| Passage to read |
---

Select Committee on Scottish Affairs Minutes of Evidence


Examination of Witness (Questions 420 - 439)

WEDNESDAY 17 JANUARY 2001

DR IAN CRAWFORD

  420. Would the converse be true, that if whisky taxes were lower it would create employment because you stop killing the golden goose? Would the converse be true?
  (Dr Crawford) It would. It depends on how price responsive demand was. If you could get 200 per cent increase in demand for a 5 per cent reduction in price, you would expect quite big increases in employment.

Sir Robert Smith

  421. You talked about the job impact of increased beer and wine duty as a negative option for beer and wine. Would there be any positive for spirits in terms of people still desiring alcohol.
  (Dr Crawford) There would. It depends on the pattern of complementarity of the substitute. If an increase in the price of beer reduce beer demand, it might well increase the demand for other things, spirits, socks, you name it.

Miss Begg

  422. In your memorandum you suggested that there was no difference in the price responsiveness of UK consumers before and after the introduction of the European Single Market in 1993. You also found no difference in the price responsiveness between the South-East of England and the rest of the UK. To what extent has the introduction of the Single European Market made any difference in the price responsiveness of alcohol consumers in the UK?
  (Dr Crawford) We could not find any statistically significant responsiveness. By statistically significant we do not mean big. Things can be significant—I mean there could be a big response but it may not be significant statistically. It is a fine point. What we have here is a sample of households and they tell the Office of National Statistics what they spend on various things. It is not the entire population, it is 120,000 people. That is quite a lot but it is not the entire population. So it is like opening the front door and stopping the first 20 people you see in the street and asking whether they are left or right-handed. You would probably find that they were all right-handed and that would be significant in terms of the large majority, but it would not be statistically significant because you have not sampled very many people and they might not be representative of the whole population. What we did find were some significant possibly effects demands for various alcoholic goods. But those were not statistically significant. So they could have been generated by chance during a random sampling process of data. You look less happy than when I started.

Chairman

  423. What if you asked the first 20 people and they were all left-handed?

---

| Information provided |
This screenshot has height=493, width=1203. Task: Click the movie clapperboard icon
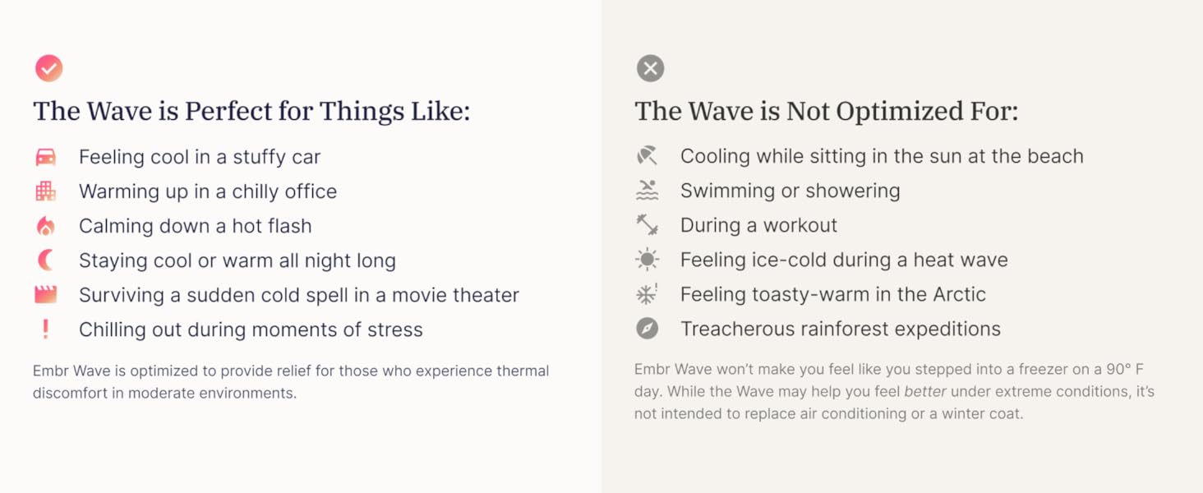click(46, 294)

---

Could you carry on the committee evidence transcript on alcohol taxation, starting right after the Chairman's last question?

| Response for this exercise |
  (Dr Crawford) If you did not have a thorough grounding in statistics you would assume everybody in the UK was left-handed. But what you would then do is work out the standard error which is something like 20 divided by the population of the UK.

Miss Begg

  424. The next question seems a bit irrelevant now. Why are there apparently no significant regional variations in price responsiveness within the UK?
  (Dr Crawford) Well, there might be, but we were unable to find it in our data. What that means is, if we re-sampled our data 100 times, we would expect to get the same answer with no difference 95 times out of 100.

  425. Assuming your data is correct, what do you read into the fact that you are not detecting any regional variations? Does that mean you can put up the price of alcohol and people will still buy it?
  (Dr Crawford) We did not identify price responsiveness; there was no change before and after the single market. When we first came to this we thought before the single market, if price went up what could people do? Not very much. They could continue to consume as much as before or reduce their intake. Now they seem to have an extra option. They can go to France and buy it or buy it round the back of the bike sheds or wherever you buy bootleg alcohol. So we would have thought the price responsiveness would go up, but we just did not find that.

  426. You would expect to get boot-legging in England but that is not an option in Scotland.
  (Dr Crawford) It is not.

  427. But that is still not showing up in the statistics.
  (Dr Crawford) No. We looked at various regions. We looked at people a long way away from the Channel ports and people in the South-East of England and just did not find any particularly catastrophic drop in their demands after the introduction of the single market.

Mr Sarwar

  428. There are significant differences in the duty rates levied on different types of alcohol. For example, duty accounts for about 62 per cent of the price of a bottle of whisky but only 51 per cent of the price of a bottle of wine. Do you think that there is any justification for the differences in duties between competing alcoholic drinks? What are the economic consequences of such differences?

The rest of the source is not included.